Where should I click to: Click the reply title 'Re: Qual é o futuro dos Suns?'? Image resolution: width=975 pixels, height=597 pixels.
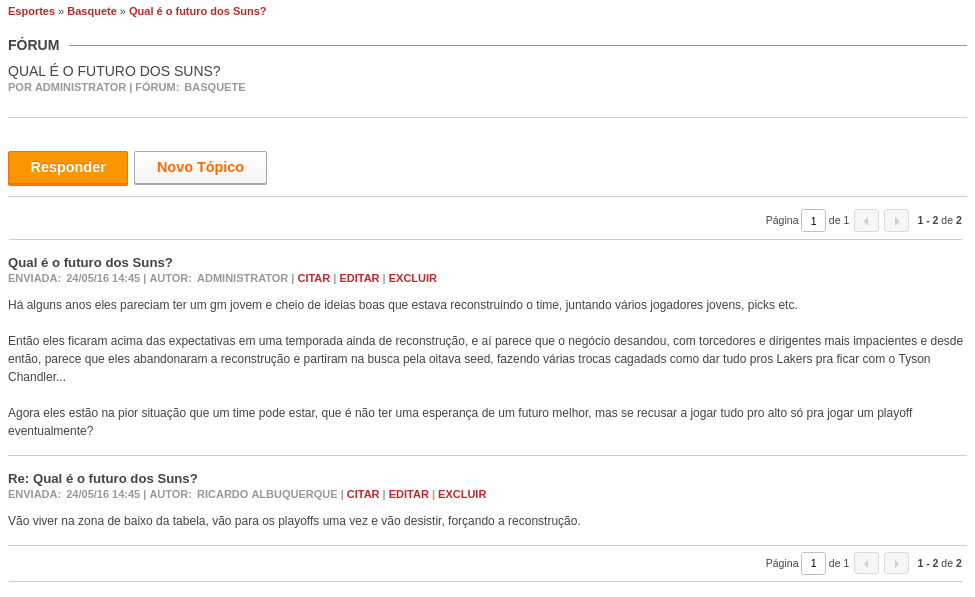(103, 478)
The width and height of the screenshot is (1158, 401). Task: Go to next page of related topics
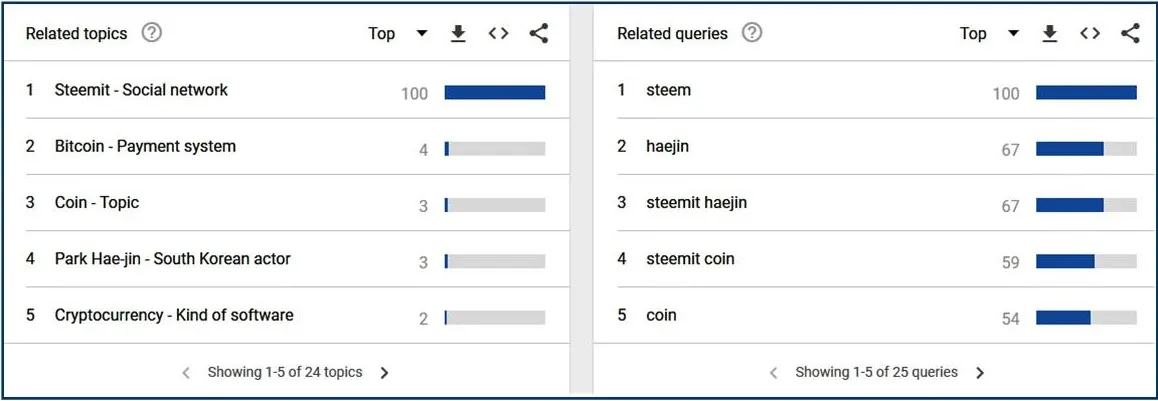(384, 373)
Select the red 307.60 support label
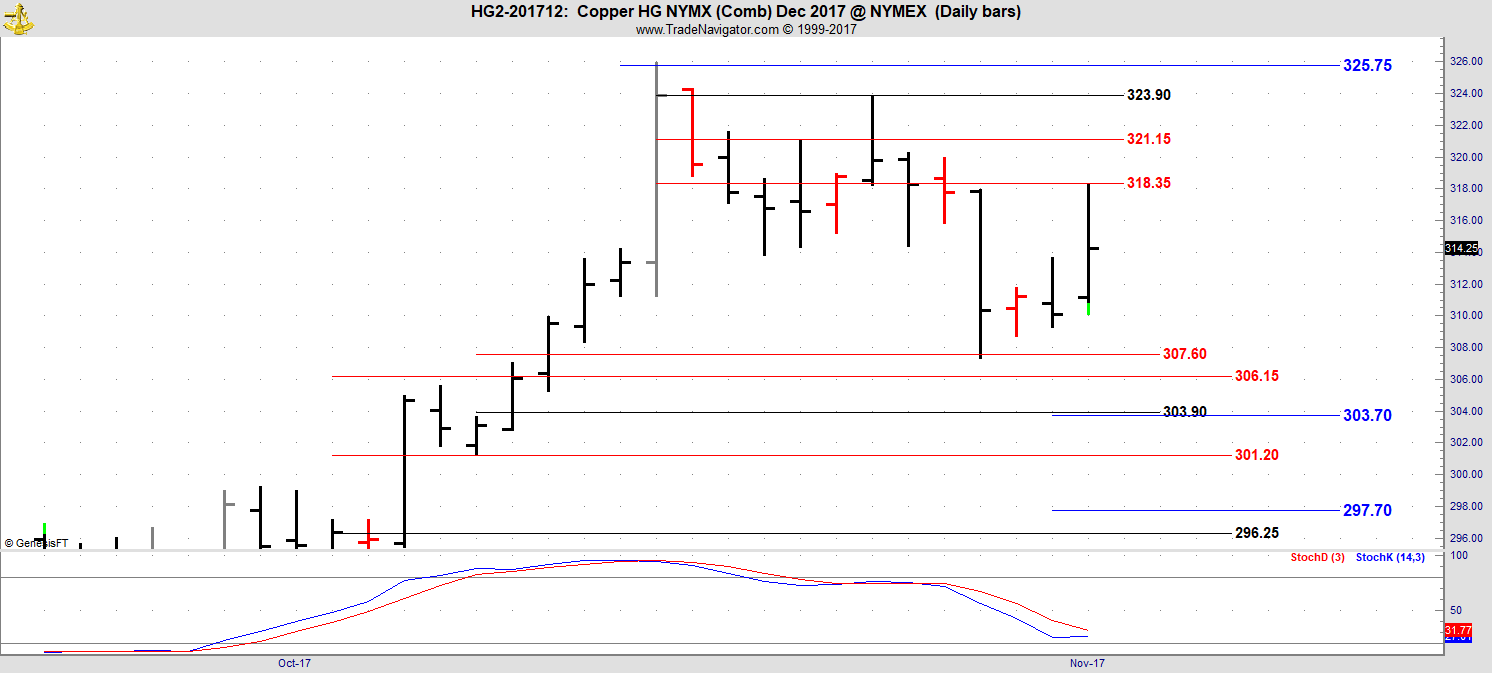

══════════

== Exercise requirements ==
Rewrite the entries above, switching "related topics" to "similar topics" and keeping every other word unchanged. Omit the pictures from your answer.

== Answer for the task ==
Where should I click to: Click the reply title 'Re: Qual é o futuro dos Suns?'? Image resolution: width=975 pixels, height=597 pixels.
(103, 478)
The width and height of the screenshot is (1158, 401). Task: Go to next page of similar topics
(384, 373)
Select the red 307.60 support label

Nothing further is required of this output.